A step by step guide
It is a common practice to have development and test servers for each production server, so that you can experiment with changes without the fear of breaking anything important, but this is usually not feasible with clusters. So how do you try that new version of your favorite program before committing it to the production cluster? A cheap and convenient possibility is to build a virtual cluster.
Thanks to the Xen virtual machine monitor, you can create a number of virtual machines, all running simultaneously in your computer, install different operating systems in them, or just different configurations, and connect them via (virtual) network cards. Xen is a terrific tool for building virtual Beowulf clusters. It can prove useful when learning or teaching about clusters or for testing new features/software without the fear of causing major damage to an existing cluster.
This guide is the first of a series in which I give you detailed step-by-step instructions on how to build a virtual cluster with Xen. The cluster thus built might not be appropriate for your case, and does reflect the author's preferences and/or needs, but if you are new to clusters or Xen, it will hopefully help you get started with both.
The goal is to start it simple and then add more complexity as we progress, so in this first guide I show you how to get do the basics:
- A Xen installation, the creation of 5 virtual machines (one to act as the master and four slaves),
- Shared storage through NFS,
- The network configuration on which to build the virtual cluster.

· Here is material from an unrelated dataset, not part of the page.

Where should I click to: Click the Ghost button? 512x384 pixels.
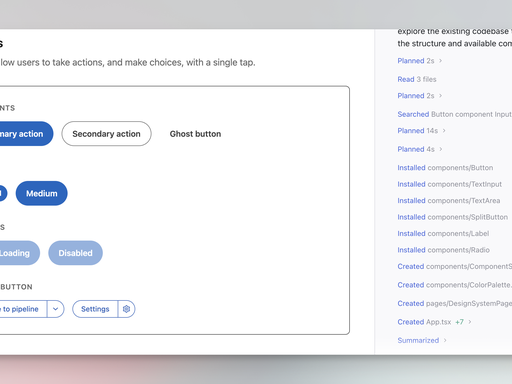click(x=195, y=134)
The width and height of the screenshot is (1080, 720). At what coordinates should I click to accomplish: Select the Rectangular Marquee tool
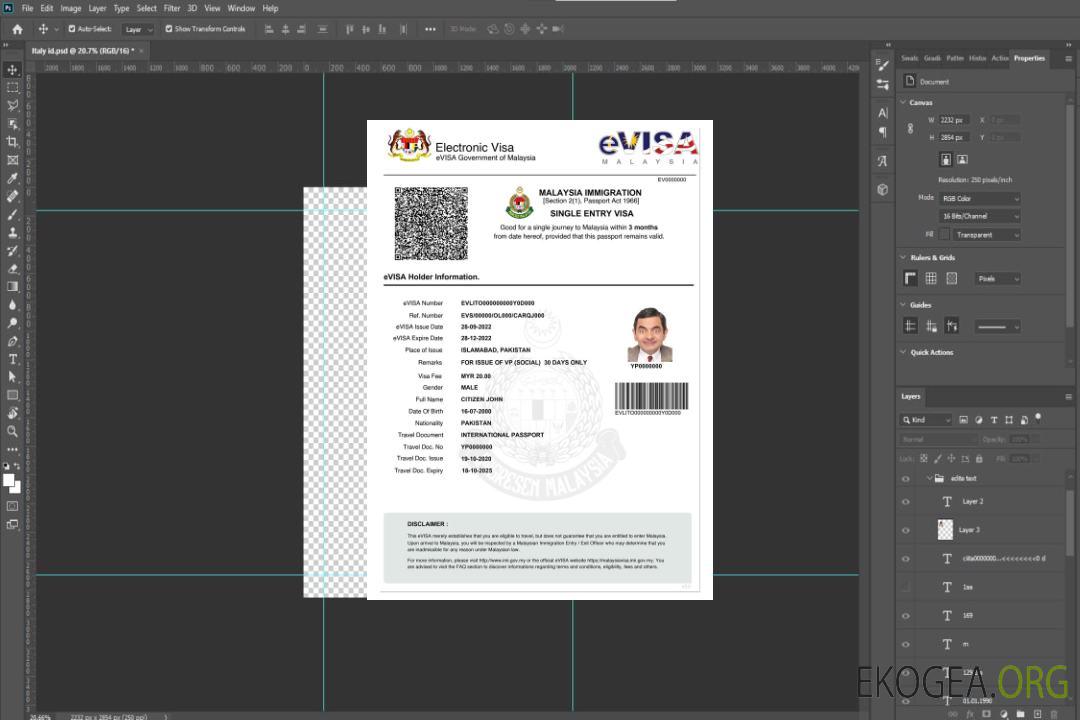click(x=12, y=88)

The network structure of this first attempt will be very simple, the master having two network cards, one to the outside world and the other one connected through a switch to the slaves. The virtual cluster is shown below in Figure One.
Xen Installation
In this section, we will do the basic work to get our virtual cluster ready, by installing Xen. As per the remainder of the guide, if you are an experienced user, you might want to deviate from the steps provided here, although then you may have to solve a number of problems if they arise. If you have no such experience, I would suggest you to follow this guide as close as possible the first time, and later redo your cluster if you wish. Furthermore, to make sure that you can follow the steps precisely, you would need a computer ready to be wiped clean (i.e. a sandbox system). In addition, it is assumed that you will be able to get appropriate necessary IP addresses and names for you system. (one for the host computer and another one for the master node of the cluster).Let's start with a fresh install of the operating system in a moderately powerful computer (in my case a Dell Optiplex GX 280 with 1GB of RAM and a 150GB disk). As configured here, the master needs 128MB of RAM and each slave 64MB, so if you wanted to configure many more slaves, you should probably get more RAM. Disk space is not an issue, as the master requires roughly 2GB and each slave 1GB (to a grand total of 6GB). In this guide we assume a Ubuntu version 5.10 system. In principle Xen would work with any other distribution, but Ubuntu has become really popular lately, and it provides a very simple install, requiring only one CD, which you can download from one of the Ubuntu mirros (5.10 is not the most current version, however).
For my Dell Optiplex GX 280, I downloaded one ISO file, burned it and installed Ubuntu from it. The installation of Ubuntu is truly simple and the only relevant things to mention are: We don't want bells and whistles for our host machine, so when asked, type "server" to perform a server installation. In our case the host machine is called "yepes" and the user account "angelv" When asked about partitions we selected to ERASE THE ENTIRE DISK Assuming you have a DHCP server at your place, the network will be automatically configured to use it.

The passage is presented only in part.